People who lost their jobs wait in line to file for unemployment following an outbreak of the coronavirus disease (COVID-19), at an Arkansas Workforce Center in Fayetteville, Arkansas, April 6, 2020.
Nick Oxford | Reuters
One out of every five workers in Michigan and Pennsylvania have applied for unemployment benefits, compared to just one out of 16 in Florida and one out of 14 in Texas, according to data calculated by CNBC.
While 22.3 million Americans have filed for unemployment benefits since March 14, the CNBC data shows vast differences in the economic pain being experienced in different states from the coronavirus shutdown.
But it also shows differences in a given state’s ability to process claims that are flooding into unemployment offices, frustrating unemployed workers with busy signals and delayed responses to applications.
It’s impossible to know how much of a state’s claims results from the amount of layoffs or the amount of claims workers have been able to file.
Residents in many states complain they can’t even reach their unemployment offices to file. Claims could continue to be high in coming weeks as more Americans lose their jobs, and as more workers are able to file for benefits from jobs they’ve already lost.

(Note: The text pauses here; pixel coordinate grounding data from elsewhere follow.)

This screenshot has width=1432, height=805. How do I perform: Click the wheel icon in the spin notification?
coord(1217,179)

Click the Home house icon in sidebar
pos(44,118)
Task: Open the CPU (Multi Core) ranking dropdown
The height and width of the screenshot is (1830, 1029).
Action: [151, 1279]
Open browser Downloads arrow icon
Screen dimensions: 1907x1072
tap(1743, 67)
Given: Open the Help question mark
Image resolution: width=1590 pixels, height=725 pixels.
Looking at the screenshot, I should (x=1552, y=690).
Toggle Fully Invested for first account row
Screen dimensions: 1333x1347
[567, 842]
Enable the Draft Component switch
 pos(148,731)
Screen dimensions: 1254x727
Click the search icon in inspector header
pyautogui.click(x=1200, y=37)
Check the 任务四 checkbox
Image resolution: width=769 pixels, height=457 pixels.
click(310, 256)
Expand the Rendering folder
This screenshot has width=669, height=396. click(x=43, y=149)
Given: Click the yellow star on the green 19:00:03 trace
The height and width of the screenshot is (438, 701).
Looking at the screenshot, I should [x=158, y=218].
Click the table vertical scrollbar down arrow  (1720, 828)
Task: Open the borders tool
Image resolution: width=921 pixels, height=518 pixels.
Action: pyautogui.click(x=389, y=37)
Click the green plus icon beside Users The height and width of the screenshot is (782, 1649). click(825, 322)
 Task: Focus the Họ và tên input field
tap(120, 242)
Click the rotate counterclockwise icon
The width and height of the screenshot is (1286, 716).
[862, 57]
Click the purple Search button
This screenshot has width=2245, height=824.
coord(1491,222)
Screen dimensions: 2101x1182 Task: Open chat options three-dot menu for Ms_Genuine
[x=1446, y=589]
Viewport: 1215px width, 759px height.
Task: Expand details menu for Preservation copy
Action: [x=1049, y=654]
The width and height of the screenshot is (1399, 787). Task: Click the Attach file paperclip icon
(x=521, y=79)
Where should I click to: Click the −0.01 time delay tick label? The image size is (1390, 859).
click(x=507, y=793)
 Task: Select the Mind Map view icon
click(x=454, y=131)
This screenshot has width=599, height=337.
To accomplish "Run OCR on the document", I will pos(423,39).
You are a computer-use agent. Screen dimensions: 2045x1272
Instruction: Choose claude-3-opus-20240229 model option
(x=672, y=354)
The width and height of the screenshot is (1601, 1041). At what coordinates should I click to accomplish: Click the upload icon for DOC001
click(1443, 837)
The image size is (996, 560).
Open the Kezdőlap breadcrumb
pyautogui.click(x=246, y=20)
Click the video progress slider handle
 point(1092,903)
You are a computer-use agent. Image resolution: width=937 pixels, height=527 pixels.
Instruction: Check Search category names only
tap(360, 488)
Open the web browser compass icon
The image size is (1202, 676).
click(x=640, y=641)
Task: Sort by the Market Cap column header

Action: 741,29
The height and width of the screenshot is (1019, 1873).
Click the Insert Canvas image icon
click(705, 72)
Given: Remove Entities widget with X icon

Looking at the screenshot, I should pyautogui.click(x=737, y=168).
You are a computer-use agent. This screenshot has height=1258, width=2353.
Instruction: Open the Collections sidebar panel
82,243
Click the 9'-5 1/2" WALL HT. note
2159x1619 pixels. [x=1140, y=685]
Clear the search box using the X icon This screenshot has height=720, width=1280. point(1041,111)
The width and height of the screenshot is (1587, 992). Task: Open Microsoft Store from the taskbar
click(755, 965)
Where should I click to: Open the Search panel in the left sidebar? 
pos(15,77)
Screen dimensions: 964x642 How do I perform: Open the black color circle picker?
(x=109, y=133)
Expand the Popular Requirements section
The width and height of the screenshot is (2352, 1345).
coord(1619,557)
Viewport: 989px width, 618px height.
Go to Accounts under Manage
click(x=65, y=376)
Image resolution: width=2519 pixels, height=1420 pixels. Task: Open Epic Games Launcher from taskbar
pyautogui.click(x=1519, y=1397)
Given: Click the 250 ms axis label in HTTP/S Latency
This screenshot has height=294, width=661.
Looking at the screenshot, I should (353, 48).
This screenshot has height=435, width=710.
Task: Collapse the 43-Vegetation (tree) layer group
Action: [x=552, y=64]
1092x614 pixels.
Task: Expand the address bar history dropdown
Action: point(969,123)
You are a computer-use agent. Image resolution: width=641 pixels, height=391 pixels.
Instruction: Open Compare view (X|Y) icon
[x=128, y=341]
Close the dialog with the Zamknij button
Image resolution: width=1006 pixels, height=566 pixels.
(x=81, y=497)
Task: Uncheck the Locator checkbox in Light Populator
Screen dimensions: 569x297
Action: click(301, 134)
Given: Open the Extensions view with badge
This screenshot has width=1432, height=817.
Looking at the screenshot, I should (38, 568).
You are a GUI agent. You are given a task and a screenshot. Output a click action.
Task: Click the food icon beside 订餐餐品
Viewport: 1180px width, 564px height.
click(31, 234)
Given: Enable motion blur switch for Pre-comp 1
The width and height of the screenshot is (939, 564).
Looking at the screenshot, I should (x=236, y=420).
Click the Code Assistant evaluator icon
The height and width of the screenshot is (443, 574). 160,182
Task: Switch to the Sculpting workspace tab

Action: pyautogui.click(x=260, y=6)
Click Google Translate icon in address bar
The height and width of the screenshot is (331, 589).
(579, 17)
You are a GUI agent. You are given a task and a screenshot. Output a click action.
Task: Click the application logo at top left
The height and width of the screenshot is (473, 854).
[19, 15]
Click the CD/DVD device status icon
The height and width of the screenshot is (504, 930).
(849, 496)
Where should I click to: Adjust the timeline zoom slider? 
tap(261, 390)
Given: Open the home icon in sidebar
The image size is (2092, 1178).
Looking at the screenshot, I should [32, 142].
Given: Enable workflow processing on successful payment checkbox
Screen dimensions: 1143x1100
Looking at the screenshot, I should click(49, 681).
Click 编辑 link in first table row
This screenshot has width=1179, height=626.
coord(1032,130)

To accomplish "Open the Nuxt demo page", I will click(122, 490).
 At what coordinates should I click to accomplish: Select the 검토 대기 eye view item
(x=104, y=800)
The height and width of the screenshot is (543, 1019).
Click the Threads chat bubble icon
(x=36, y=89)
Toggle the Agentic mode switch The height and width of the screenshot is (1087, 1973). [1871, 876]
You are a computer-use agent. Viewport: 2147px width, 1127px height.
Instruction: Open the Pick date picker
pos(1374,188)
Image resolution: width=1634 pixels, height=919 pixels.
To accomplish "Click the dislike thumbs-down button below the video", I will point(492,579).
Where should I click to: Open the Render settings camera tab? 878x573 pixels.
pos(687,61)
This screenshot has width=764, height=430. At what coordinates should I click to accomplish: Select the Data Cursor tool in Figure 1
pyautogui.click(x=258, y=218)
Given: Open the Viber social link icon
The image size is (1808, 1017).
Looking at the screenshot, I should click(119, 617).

Florida Gov. Ron DeSantis responded Thursday to complaints that millions of calls for help went unanswered. He appointed a new official to oversee the unemployment benefits website and call center. “We have to do better,” DeSantis said. Florida’s claims could surge in coming weeks if more applications are processed, affecting the national average.
For the nation as a whole, 22.3 million Americans have filed for unemployment claims since March 14, representing about 14% of the workforce.
The number includes an additional 5.2 million claims that the government reported Thursday, down from 6.6 million the prior week. That has led some economists to believe claims for unemployment benefits could be peaking.
CNBC looked at the total claims filed in the five weeks since March 14 as a percentage of each state’s workforce.
Michigan topped the list of big states with 21% of its workforce filing for claims since mid-March, representing 1 million claims. That was followed by Pennsylvania at 20% with 1.3 million claims.
Nowhere have more claims been filed than in California, which has processed 2.8 million or 15% of its workforce. The number of claims declined in California in the most recent week, suggesting that states that processed claims early may have reached a peak.
New York had lagged behind other big states but appears to have made some progress. It has now accepted 1.2 million claims, representing 13% of its workforce.
By contrast, just 479,000 claims, representing 6% of the workforce, have been filed in Florida, where it’s known to be difficult to get unemployment benefits. Texas has accepted 1 million claims, or 7% of its workforce.
Congress increased the dollar amount of claim benefits in recent legislation, adding an additional $600 per person. But just filing claims does not guarantee benefits. States can deny claims for many reasons.